Created attachment 96955 [details]
In order to monitor our experiments we usually create PDF files using python matplotlib. Files open very fast on Debian Squeeze with evince 2.30.3-2+squeeze1 and poppler 0.12.4-1.2.
We have recently started to upgrade our machines from squeeze to wheezy but we had to stop because the PDF files can no longer be opened, evince consumes a lot of CPU and memory. We have also tried with okular but the problem is still there which makes us think that might be a poppler issue. Evince version on Debian Wheezy is 3.4.0-3.1 and poppler version is 0.18.4-6.
I have just tested with evince 3.12.0-1 and poppler 0.24.5-2 and it is really slow also.
I attach an example file.
Created attachment 96961 [details]
profile of pdftoppm -png i04d_20140404_1836.pdf /tmp/x
For an additional data point, I have Fedora 20 with the mate desktop, and "atril" (the mate version of evince) is also very slow on this file while gs 9.14 opens it almost instantly. Fedora 20 has poppler 0.24.3.
pdftoppm is also slow, which might make this easier to debug because pdftoppm is easier to build than evince.
pdftops processes the file in under 1 second.
It might be related to rasterizing a lot of text in small fonts because evince and atril have to do that while pdftops can just pass the fonts through.
pdftoppm and pdftocairo both fail with -jpeg but pdftoppm -png works although it is slow.
$ time /usr/bin/pdftoppm -png i04d_20140404_1836.pdf /tmp/x.ps
Here are the first few lines of a profile of the pdftoppm command above. I attached the full profile which I made from a git clone of the poppler from Feb 19, 2014.
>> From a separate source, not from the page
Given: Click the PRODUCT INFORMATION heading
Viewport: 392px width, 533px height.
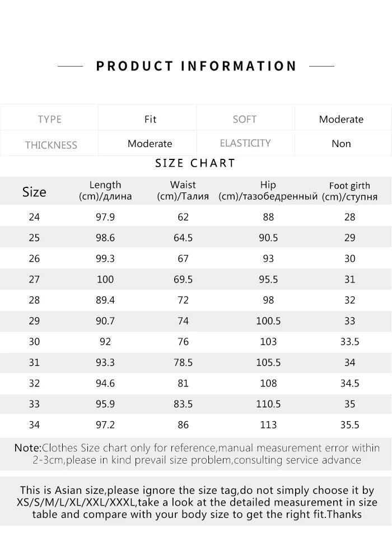Looking at the screenshot, I should (x=196, y=66).
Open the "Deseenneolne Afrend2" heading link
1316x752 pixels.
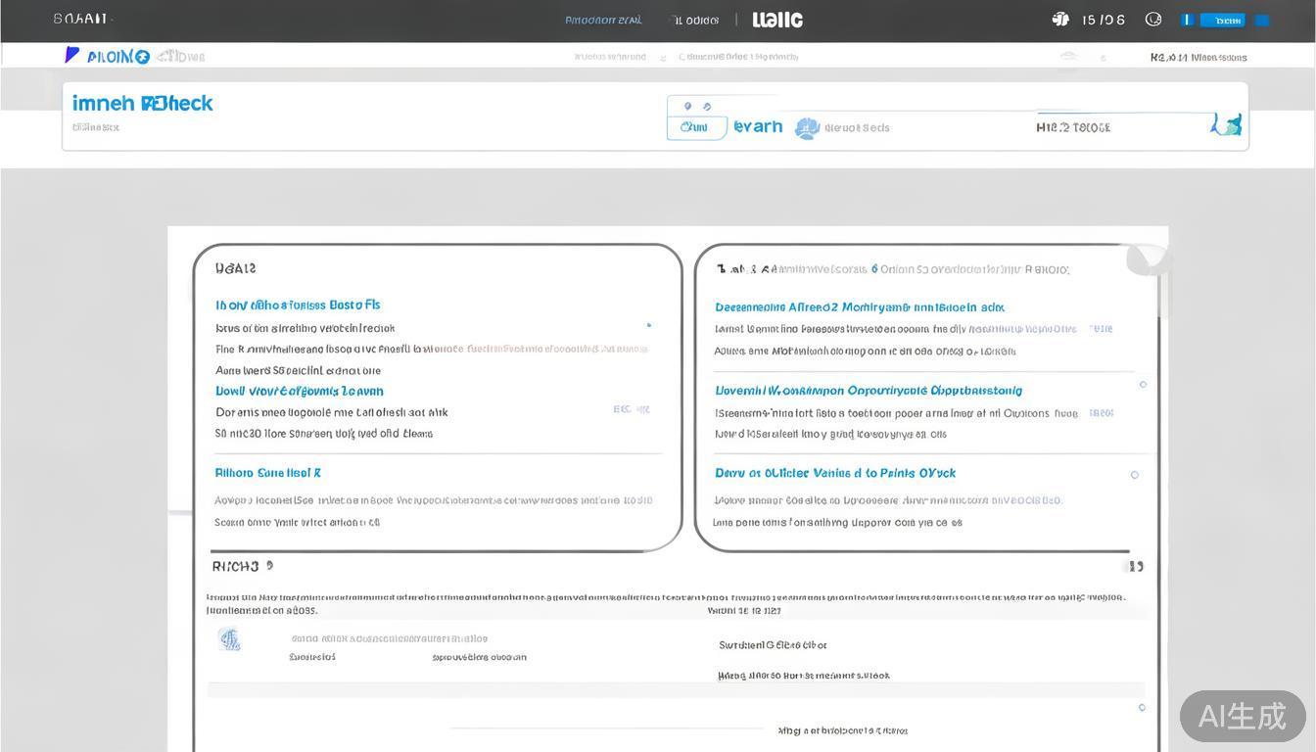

% cumulative self self total
time seconds seconds calls s/call s/call name
62.62 16.99 16.99 749102576 0.00 0.00 Splash::pipeRunAARGB8(SplashPipe*)
22.71 23.15 6.16 31880 0.00 0.00 Splash::fillWithPattern(SplashPath*, bool, SplashPattern*, double)
2.65 23.87 0.72 1708951 0.00 0.00 SplashXPathScanner::renderAALine(SplashBitmap*, int*, int*, int, bool)
I suspect that the pattern fill is part of the font rasterization.
Adding "-aaVector no -aa no" reduces the time a little.
$ time /usr/bin/pdftoppm -aaVector no -aa no -png i04d_20140404_1836.pdf /tmp/x
There's something ultra weird, here qt4/tests/test-poppler-qt4 takes "only" 12 seconds while pdftoppm takes 50 seconds.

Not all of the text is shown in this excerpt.